一株SOD生产菌的分离、初步鉴定和产酶条件优化

为得到高产超氧化物歧化酶(SOD)的菌株，通过稀释平板法从土壤中进行SOD生产菌株分离和筛选，利用非变性聚丙烯酰胺凝胶电泳和氯化硝基四氮唑蓝(NBT)染色法鉴定SOD，采用抑制剂实验分析SOD类型，利用生理生化性质分析和16S rDNA亲缘关系分析进行种属鉴定，并进一步研究碳源、氮源、碳氮比、接种量和装液量对发酵产酶的影响。结果表明：SOD活性染色显示一条条带，说明只产一种SOD同工酶。该SOD对氯仿-乙醇敏感，对H2O2不敏感，为Mn-SOD。理化性质和16S rDNA序列分析初步鉴定该菌为肠杆菌科沙雷氏菌属。发酵条件优化结果表明产酶最佳条件为：最佳碳源为玉米粉，最佳氮源为蛋白胨，碳氮比4:1，接种量8%，250mL三角瓶装液量70mL。

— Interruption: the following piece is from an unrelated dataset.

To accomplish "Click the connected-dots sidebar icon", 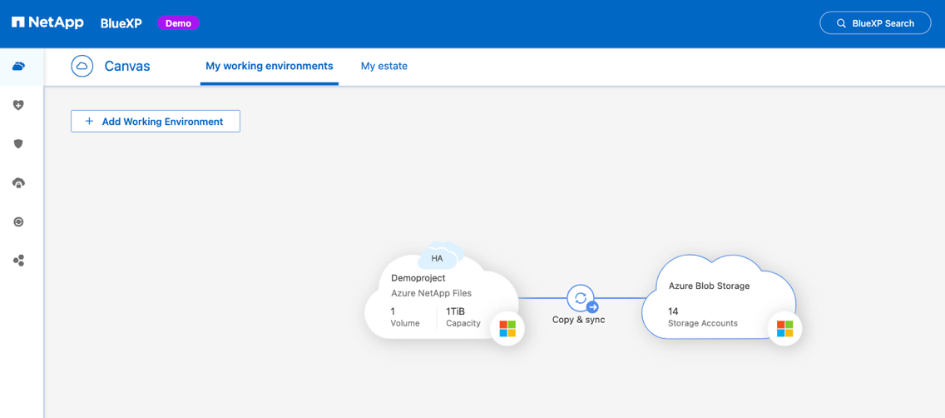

Identification and Fermentation Condition Optimization of a SOD-producing Strain Isolated from Soil

In order to obtain SOD-producing strains, diluted plate method was used to isolate strains from soil. Non-denaturing gel electrophoresis and NBT staining were applied to identify SOD. The types of SOD were analyzed by inhibition test. Homological analysis was conducted according to physiological and biochemical characteristics as well as 16S rDNA sequence analysis. Furthermore, the effects of carbon source, nitrogen source, carbon/nitrogen ratio, inoculation amount, and medium volume in a 250 mL flask on the yield of SOD were investigated. The results showed that among 10 strain isolates, Lshm-3 was found to have higher ability to produce SOD. The SOD produced by the strain Lshm-3 was sensitive to chloroform-ethanol and insensitive to H2O2 and therefore could be identified as Mn-SOD. NBT staining revealed that this enzyme was a SOD isozyme. The strain Lshm-3 was identified as a member of the genus SerratiaBizio. Its fermentation conditions were optimized to be using maizena as the carbon source, using peptone as the nitrogen source, carbon/nitrogen ratio of 4:1, inoculation amount of 8%, and medium volume in a 250 mL flask of 70 mL.